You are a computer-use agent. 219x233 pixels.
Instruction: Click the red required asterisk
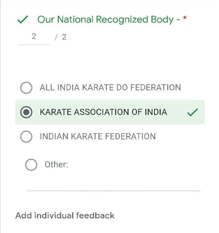click(185, 19)
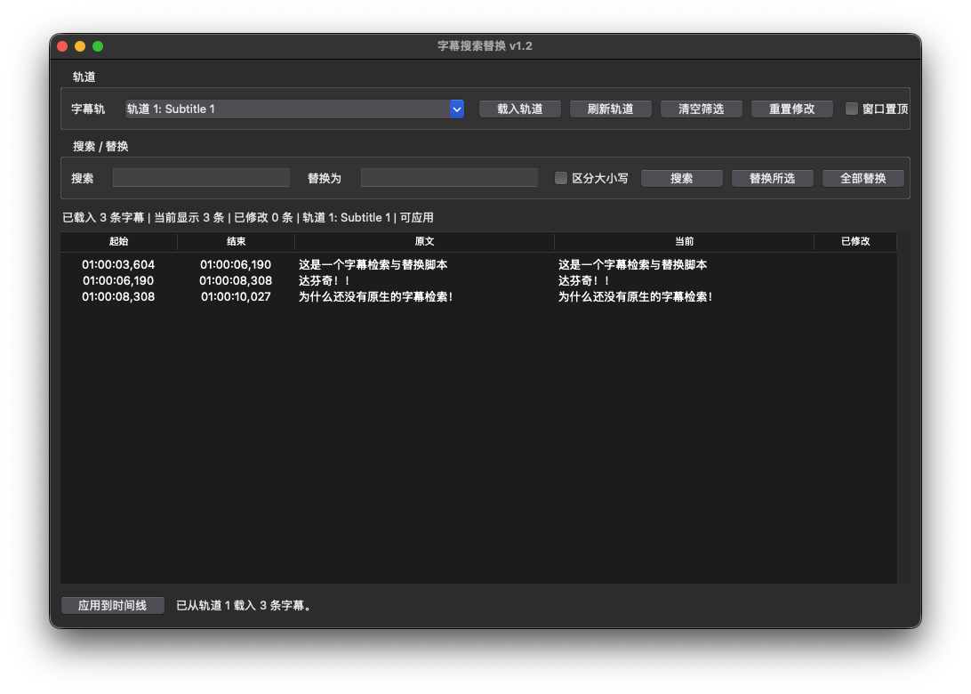Click the blue dropdown arrow on the track selector
Viewport: 971px width, 694px height.
point(456,108)
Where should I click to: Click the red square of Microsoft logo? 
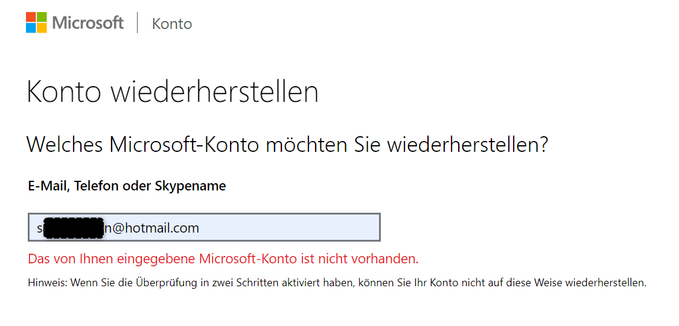[31, 17]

__________

▸ **ASSIGNED TASK**
Each line from the one containing "Where should I" down to the final line of the records above must be reproduced exactly; no pictures go into the copy.

▸ **ANSWER SPACE**
Where should I click to: Click the red square of Microsoft logo? 
[31, 17]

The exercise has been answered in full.